DIRECTIONS:
(1) From the thread on dividing a number by 3, reproduce the passage that begins at the words "Without using /,%" and ends after the words "for(i=n;i>2;i=i-3)".
(2) In the thread on dividing a number by 3, what does the letter D represent in the answer that uses the function DivisionBySubtraction?

PASSAGE FOR REVIEW:
+++++

Without using /,% and * operators. write a function to divide a number by 3.

Showing Answers 1 - 7 of 7 Answers

#include<stdio.h>
#include<conio.h>
void main()
{
int i,n;
float j=0;
clrscr();
printf("enter the no");
scanf("%d",&n);
for(i=n;i>2;i=i-3)
{
j=j+1;
if(i==4)
{
j=j+1.333333;
}
if(i==5)
{
j=j+1.666666;
}
}
printf("%f",j);

getch();

}


The number is N, the decimal places to which the division will be done is  D.

int quot=0,remainder=0,rem=0;

int x=0;


Void DivisionBySubtraction(N,D)
{
     while(N>=3)

      {

         N-=3;

         ++quot;

       }

       if (N==0)

             cout<<"quotient="<<quot;

       else

          {

             while(x<D)

                 {

                    N*=10;

                    while(N>=3)

                         {  N-=3;

                             rem++;

                         }

                      remainder = remainder*10+rem;

                    if (N==0)

+++++

Collected data entries:
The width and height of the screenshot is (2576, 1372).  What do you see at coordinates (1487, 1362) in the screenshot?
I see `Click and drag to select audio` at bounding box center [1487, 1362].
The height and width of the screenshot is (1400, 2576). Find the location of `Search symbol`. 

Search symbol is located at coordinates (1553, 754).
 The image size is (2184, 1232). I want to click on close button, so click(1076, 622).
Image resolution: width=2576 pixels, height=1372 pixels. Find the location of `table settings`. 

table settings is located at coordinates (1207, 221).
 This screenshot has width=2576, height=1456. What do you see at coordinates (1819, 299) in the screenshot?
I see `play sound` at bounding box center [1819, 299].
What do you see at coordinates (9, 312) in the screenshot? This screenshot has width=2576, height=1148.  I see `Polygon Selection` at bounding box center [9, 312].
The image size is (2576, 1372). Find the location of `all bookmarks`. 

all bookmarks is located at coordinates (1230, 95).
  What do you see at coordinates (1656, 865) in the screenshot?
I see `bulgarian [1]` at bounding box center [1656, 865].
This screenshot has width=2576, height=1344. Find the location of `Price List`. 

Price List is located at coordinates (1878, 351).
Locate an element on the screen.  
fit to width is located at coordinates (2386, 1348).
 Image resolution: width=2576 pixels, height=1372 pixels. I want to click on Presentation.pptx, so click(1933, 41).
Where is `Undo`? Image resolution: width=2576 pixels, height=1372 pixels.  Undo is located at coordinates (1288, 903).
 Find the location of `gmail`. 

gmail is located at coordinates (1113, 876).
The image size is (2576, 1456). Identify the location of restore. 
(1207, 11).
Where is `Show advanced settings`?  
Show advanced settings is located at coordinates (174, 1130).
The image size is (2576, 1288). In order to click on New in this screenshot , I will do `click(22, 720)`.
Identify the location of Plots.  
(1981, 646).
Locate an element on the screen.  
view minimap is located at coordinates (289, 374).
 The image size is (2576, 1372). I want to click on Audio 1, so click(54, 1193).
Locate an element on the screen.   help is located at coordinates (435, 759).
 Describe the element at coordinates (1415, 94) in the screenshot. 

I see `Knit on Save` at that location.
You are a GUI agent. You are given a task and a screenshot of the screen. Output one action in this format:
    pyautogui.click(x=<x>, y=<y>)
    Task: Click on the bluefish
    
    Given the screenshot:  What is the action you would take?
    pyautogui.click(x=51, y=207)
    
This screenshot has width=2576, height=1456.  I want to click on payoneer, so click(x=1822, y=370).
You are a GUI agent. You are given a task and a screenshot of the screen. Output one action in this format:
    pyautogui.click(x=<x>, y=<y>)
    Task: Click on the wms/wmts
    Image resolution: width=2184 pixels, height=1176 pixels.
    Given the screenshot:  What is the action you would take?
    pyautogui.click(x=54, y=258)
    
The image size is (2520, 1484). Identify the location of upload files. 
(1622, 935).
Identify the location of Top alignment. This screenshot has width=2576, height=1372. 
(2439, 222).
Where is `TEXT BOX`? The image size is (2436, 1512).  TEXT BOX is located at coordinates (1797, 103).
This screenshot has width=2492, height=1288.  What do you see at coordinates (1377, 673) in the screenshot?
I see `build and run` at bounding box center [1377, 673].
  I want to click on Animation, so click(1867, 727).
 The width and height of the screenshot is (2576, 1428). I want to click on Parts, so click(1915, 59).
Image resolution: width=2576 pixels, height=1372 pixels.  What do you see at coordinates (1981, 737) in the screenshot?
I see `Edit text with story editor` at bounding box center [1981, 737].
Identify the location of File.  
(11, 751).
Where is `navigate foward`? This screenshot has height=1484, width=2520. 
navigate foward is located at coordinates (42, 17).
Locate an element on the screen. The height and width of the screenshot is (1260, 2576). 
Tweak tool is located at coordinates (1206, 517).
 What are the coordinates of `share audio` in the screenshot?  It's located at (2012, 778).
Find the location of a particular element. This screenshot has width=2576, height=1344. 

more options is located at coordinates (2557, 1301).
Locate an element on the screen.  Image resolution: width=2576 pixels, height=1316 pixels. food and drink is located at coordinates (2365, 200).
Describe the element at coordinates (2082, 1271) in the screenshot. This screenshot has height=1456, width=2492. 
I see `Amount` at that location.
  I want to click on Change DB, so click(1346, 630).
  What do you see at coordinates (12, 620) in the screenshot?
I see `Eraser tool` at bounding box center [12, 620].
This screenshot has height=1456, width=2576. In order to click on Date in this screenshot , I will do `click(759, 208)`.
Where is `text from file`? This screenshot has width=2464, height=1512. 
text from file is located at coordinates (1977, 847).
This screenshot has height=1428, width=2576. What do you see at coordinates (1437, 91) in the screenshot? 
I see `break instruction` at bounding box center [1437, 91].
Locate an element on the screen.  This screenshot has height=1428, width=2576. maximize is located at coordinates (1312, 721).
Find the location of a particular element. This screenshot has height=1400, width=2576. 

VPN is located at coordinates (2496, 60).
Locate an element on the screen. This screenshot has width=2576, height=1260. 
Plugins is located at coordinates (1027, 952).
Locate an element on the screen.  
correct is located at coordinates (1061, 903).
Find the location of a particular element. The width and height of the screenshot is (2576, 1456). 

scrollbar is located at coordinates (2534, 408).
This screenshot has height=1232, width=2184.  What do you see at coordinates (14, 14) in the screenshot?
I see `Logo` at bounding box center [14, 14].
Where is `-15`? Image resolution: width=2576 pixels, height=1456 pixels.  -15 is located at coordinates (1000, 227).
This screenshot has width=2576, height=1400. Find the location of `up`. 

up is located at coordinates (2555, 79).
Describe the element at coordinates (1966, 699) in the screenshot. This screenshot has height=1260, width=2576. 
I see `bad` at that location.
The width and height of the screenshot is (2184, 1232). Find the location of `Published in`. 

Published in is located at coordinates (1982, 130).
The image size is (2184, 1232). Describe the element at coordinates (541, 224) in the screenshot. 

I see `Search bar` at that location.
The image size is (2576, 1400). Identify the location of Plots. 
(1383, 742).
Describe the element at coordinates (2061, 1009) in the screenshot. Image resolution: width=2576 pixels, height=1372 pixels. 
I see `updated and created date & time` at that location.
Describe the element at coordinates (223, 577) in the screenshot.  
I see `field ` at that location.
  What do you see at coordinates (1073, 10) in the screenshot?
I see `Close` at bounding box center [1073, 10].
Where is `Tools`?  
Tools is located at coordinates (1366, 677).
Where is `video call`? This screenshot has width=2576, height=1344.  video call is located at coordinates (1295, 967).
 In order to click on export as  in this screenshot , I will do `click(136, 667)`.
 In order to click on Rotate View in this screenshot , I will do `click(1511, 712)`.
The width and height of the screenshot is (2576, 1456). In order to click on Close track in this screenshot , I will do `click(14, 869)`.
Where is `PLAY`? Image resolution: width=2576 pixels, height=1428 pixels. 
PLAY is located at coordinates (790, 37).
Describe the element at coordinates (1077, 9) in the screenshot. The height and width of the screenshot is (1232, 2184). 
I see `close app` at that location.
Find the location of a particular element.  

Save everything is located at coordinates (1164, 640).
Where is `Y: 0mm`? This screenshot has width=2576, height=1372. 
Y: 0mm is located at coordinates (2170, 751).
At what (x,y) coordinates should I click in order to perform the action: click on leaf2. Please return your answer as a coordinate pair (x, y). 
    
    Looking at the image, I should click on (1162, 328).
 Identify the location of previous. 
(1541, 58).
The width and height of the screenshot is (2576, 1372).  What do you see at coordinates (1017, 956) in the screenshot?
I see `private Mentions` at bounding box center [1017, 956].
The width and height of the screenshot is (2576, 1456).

+++++

OUTPUTS BY TASK:
(1)
Without using /,% and * operators. write a function to divide a number by 3.

Showing Answers 1 - 7 of 7 Answers

#include<stdio.h>
#include<conio.h>
void main()
{
int i,n;
float j=0;
clrscr();
printf("enter the no");
scanf("%d",&n);
for(i=n;i>2;i=i-3)

(2) D is the number of decimal places to which the division will be done.